→ DOCUMENT SEGMENT:
+++

A GOP MASSACRE: A BLOODY TUESDAY By DICK MORRIS & EILEEN MCGANN
THE latest polls portend disaster for the Republican Party tomorrow. The House appears to be gone; the Senate is teetering on the brink.
John Zogby's polling is tracking 15 swing House districts, and he finds Democratic leads in 13. Since Dems need only 15 to take control - and will doubtless pick up several not on Zogby's list - it seems we're in for several years of Speaker Nancy Pelosi.
In the Senate, only Tennessee seems to be holding for the Republicans. (There's no justice: Rep. Harold Ford Jr., the Democrat now losing to Republican Bob Corker, is the best of the crop of Democratic challengers).

+++

→ WRITTEN EXERCISE: In the column, how many of the 15 swing House districts tracked by John Zogby's polling show Democratic leads?

→ SOURCE MATERIAL:
+++

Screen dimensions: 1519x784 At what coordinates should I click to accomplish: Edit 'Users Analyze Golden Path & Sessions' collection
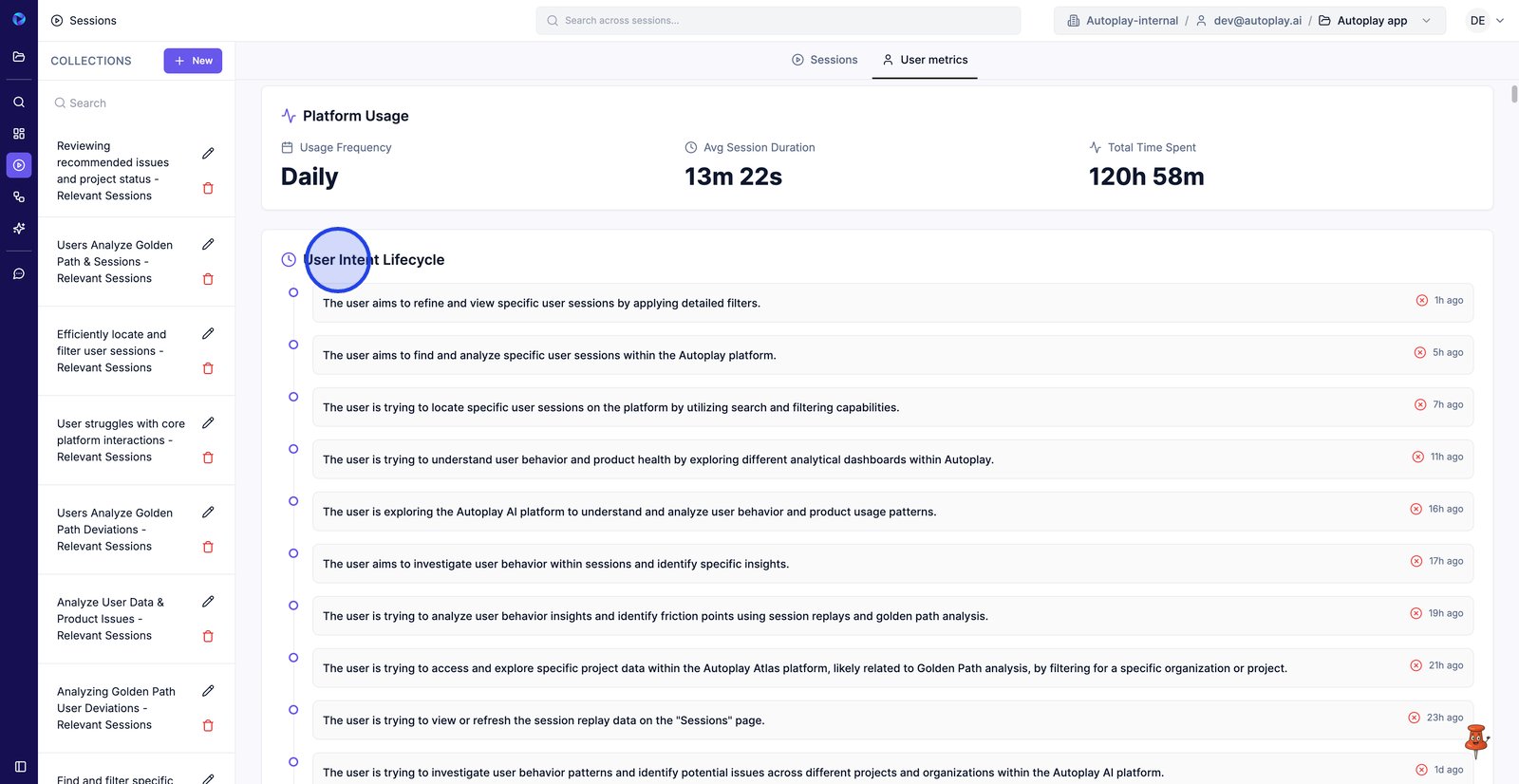tap(208, 245)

+++

→ ANSWER FOR THE TASK: Thirteen.